● Written task: Reproduce every item below, replacing each occurrence of "GUI agent" with "screen assistant" and leaving everything else unchanged.

--- Begin Information given ---

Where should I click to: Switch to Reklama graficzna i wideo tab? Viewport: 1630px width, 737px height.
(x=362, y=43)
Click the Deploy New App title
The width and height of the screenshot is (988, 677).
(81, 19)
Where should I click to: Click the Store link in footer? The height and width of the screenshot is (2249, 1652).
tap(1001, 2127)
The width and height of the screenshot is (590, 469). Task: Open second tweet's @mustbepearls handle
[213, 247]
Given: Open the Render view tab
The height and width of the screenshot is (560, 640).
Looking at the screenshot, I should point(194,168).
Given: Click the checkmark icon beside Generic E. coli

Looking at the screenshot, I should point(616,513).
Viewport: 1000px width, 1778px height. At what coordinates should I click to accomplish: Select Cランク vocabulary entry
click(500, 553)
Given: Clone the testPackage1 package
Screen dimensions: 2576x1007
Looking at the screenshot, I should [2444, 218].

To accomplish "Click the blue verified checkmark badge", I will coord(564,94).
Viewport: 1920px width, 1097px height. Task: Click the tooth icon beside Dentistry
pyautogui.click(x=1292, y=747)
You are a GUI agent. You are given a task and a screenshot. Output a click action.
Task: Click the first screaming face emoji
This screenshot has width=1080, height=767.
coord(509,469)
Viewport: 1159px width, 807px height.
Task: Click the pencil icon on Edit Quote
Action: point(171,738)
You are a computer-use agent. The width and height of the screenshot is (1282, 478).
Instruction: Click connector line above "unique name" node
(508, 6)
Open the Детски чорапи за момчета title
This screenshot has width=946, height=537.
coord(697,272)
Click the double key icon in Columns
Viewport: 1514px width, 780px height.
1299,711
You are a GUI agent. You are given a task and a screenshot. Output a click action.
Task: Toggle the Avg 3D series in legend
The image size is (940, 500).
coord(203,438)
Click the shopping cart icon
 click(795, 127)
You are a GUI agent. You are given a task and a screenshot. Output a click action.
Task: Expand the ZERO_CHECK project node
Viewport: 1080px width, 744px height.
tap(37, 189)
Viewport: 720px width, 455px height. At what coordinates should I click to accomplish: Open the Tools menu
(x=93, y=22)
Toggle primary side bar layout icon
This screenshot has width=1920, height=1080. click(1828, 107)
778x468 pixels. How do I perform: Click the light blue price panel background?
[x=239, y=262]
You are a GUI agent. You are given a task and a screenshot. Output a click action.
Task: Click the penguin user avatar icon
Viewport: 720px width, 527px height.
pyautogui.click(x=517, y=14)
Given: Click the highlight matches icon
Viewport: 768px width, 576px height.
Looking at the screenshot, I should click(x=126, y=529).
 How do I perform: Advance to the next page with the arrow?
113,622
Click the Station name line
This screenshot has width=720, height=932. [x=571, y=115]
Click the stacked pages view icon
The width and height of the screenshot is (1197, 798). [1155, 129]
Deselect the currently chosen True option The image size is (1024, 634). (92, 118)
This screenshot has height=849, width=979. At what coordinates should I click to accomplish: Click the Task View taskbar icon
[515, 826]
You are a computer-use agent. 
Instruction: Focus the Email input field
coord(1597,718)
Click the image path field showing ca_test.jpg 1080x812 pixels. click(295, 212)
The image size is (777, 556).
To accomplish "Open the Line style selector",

--- End Information given ---

● Response:
Where should I click to: Switch to Reklama graficzna i wideo tab? Viewport: 1630px width, 737px height.
(x=362, y=43)
Click the Deploy New App title
The width and height of the screenshot is (988, 677).
(81, 19)
Where should I click to: Click the Store link in footer? The height and width of the screenshot is (2249, 1652).
tap(1001, 2127)
The width and height of the screenshot is (590, 469). Task: Open second tweet's @mustbepearls handle
[213, 247]
Given: Open the Render view tab
The height and width of the screenshot is (560, 640).
Looking at the screenshot, I should point(194,168).
Given: Click the checkmark icon beside Generic E. coli

Looking at the screenshot, I should point(616,513).
Viewport: 1000px width, 1778px height. At what coordinates should I click to accomplish: Select Cランク vocabulary entry
click(500, 553)
Given: Clone the testPackage1 package
Screen dimensions: 2576x1007
Looking at the screenshot, I should [2444, 218].

To accomplish "Click the blue verified checkmark badge", I will coord(564,94).
Viewport: 1920px width, 1097px height. Task: Click the tooth icon beside Dentistry
pyautogui.click(x=1292, y=747)
You are a screen assistant. You are given a task and a screenshot. Output a click action.
Task: Click the first screaming face emoji
This screenshot has width=1080, height=767.
coord(509,469)
Viewport: 1159px width, 807px height.
Task: Click the pencil icon on Edit Quote
Action: point(171,738)
You are a computer-use agent. The width and height of the screenshot is (1282, 478).
Instruction: Click connector line above "unique name" node
(508, 6)
Open the Детски чорапи за момчета title
This screenshot has width=946, height=537.
coord(697,272)
Click the double key icon in Columns
Viewport: 1514px width, 780px height.
1299,711
You are a screen assistant. You are given a task and a screenshot. Output a click action.
Task: Toggle the Avg 3D series in legend
The image size is (940, 500).
coord(203,438)
Click the shopping cart icon
 click(795, 127)
You are a screen assistant. You are given a task and a screenshot. Output a click action.
Task: Expand the ZERO_CHECK project node
Viewport: 1080px width, 744px height.
tap(37, 189)
Viewport: 720px width, 455px height. At what coordinates should I click to accomplish: Open the Tools menu
(x=93, y=22)
Toggle primary side bar layout icon
This screenshot has width=1920, height=1080. click(1828, 107)
778x468 pixels. How do I perform: Click the light blue price panel background?
[x=239, y=262]
You are a screen assistant. You are given a task and a screenshot. Output a click action.
Task: Click the penguin user avatar icon
Viewport: 720px width, 527px height.
pyautogui.click(x=517, y=14)
Given: Click the highlight matches icon
Viewport: 768px width, 576px height.
Looking at the screenshot, I should click(x=126, y=529).
 How do I perform: Advance to the next page with the arrow?
113,622
Click the Station name line
This screenshot has width=720, height=932. [x=571, y=115]
Click the stacked pages view icon
The width and height of the screenshot is (1197, 798). [1155, 129]
Deselect the currently chosen True option The image size is (1024, 634). (92, 118)
This screenshot has height=849, width=979. At what coordinates should I click to accomplish: Click the Task View taskbar icon
[515, 826]
You are a computer-use agent. 
Instruction: Focus the Email input field
coord(1597,718)
Click the image path field showing ca_test.jpg 1080x812 pixels. click(295, 212)
The image size is (777, 556).
To accomplish "Open the Line style selector",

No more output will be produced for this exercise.